REJETTE le pourvoi ;

Condamne M. et Mme X...aux dépens ;

Vu l'article 700 du code de procédure civile, rejette la demande ;

Ainsi fait et jugé par la Cour de cassation, première chambre civile, et prononcé par le président en son audience publique du treize janvier deux mille seize.

MOYEN ANNEXE au présent arrêt.

Moyen produit par la SCP Masse-Dessen, Thouvenin et Coudray, avocat aux Conseils, pour M. et Mme X....
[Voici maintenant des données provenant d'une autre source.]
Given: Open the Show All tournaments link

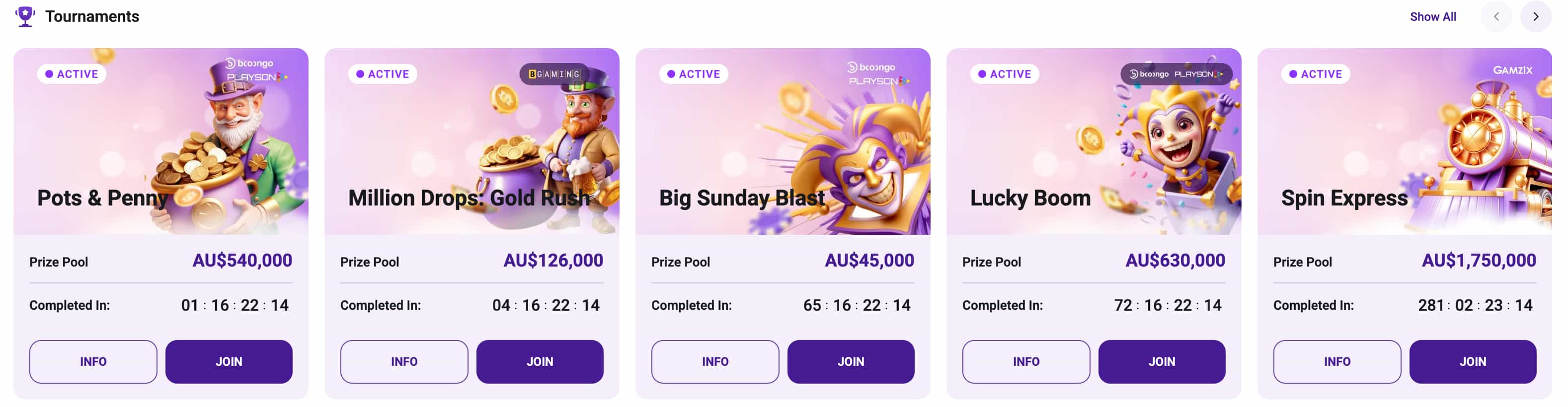Looking at the screenshot, I should 1433,16.
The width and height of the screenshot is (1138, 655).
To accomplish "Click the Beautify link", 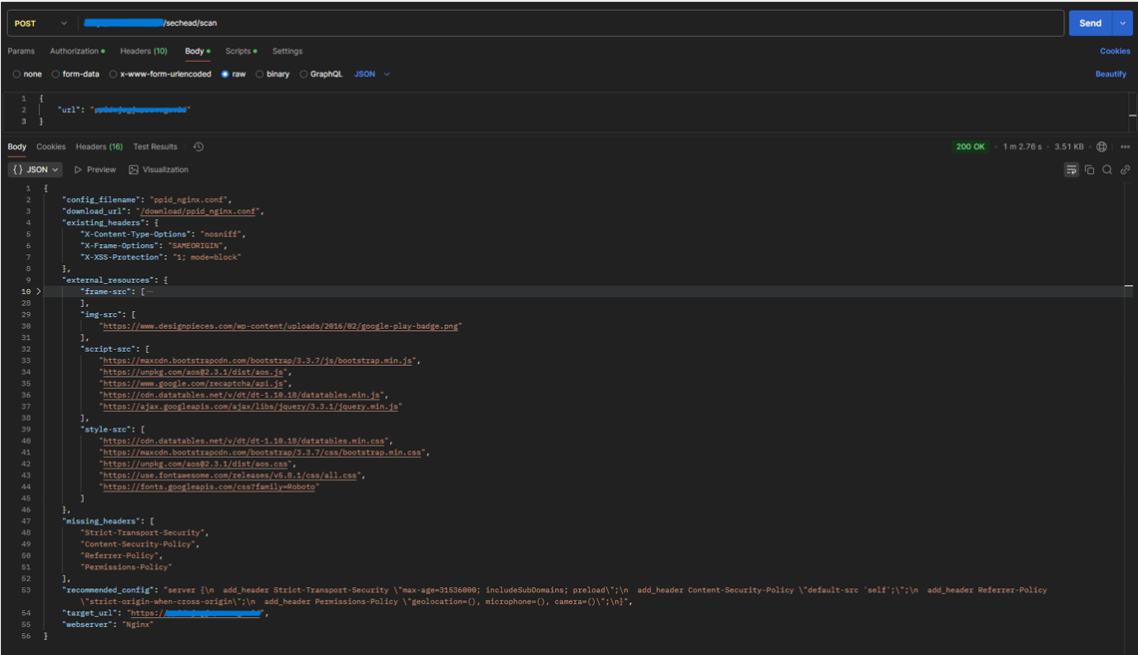I will click(x=1110, y=74).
Le moyen reproche à l'arrêt attaqué d'avoir déclaré recevable la tierce opposition du mandataire liquidateur (la SCP Y...) d'une personne morale (la société X...) formée contre un jugement ayant prononcé la séparation de corps de deux époux (M. et Mme X..., les exposants) et ayant homologué leur convention de liquidation partage de la communauté ayant existé entre eux ;

AUX MOTIFS, propres et éventuellement adoptés, QU'aux termes de l'article 1447 du code civil, si la séparation de biens avait été prononcée en fraude des droits du créancier, il pouvait se pourvoir contre elle par la voie de la tierce opposition ; que l'article 1104 du code de procédure civile précisait que les créanciers de l'un et l'autre des époux pouvaient faire déclarer que la convention homologuée leur était inopposable en formant tierce opposition contre la décision d'homologation dans l'année qui suivait l'accomplissement des formalités mentionnées à l'article 262 du code civil ; qu'il résultait de ces dispositions que si la tierce opposition n'était pas recevable sur l'action tendant au prononcé de la séparation de corps qui était réservée aux époux, elle était recevable de la part d'un créancier à l'encontre des effets de ce jugement aux fins de voir déclarer inopposable la convention de divorce passée entre les époux en fraude de ses droits ; qu'en l'espèce, le jugement de séparation de corps avait été transcrit le 12 novembre 2009 et l'assignation introductive délivrée par la SCP Y..., qui justifiait de sa qualité de créancier, dans le délai d'un an par acte des 13 et 15 septembre 2010 ; que le jugement serait confirmé en ce qu'il avait déclaré recevable ladite assignation en tierce opposition à l'encontre du jugement rendu le 8 juin 2009, rectifié le 28 septembre 2009, homologuant la convention comportant liquidation partage de la communauté existant entre les époux X...(arrêt attaqué, p. 5, motifs, 3ème à 5ème alinéas, et p. 6, 1er à 4ème et 6ème alinéas) ; que la tierce opposition était une voie de recours ouverte au créancier des époux par l'article 1104 du code de procédure civile ; que la tierce opposition de ce texte permettait au tiers créancier, non partie ni représenté au jugement attaqué, de faire réexaminer par le juge la seule décision d'homologation (jugement confirmé, p. 6, 3ème alinéa, et p. 7, 3ème alinéa) ;

ALORS QUE l'article 1104 du code de procédure civile est seulement applicable à la tierce opposition formée par un créancier contre la décision d'homologation d'une convention conclue entre les époux dans le cadre d'un divorce sur demande conjointe ; qu'en retenant qu'en vertu de ce texte, le mandataire liquidateur était recevable à former tierce opposition contre la décision d'homologation de la convention comportant liquidation partage de la communauté ayant existé entre les époux, conclue à l'occasion de leur séparation de corps, la cour d'appel a violé par fausse application le texte susvisé.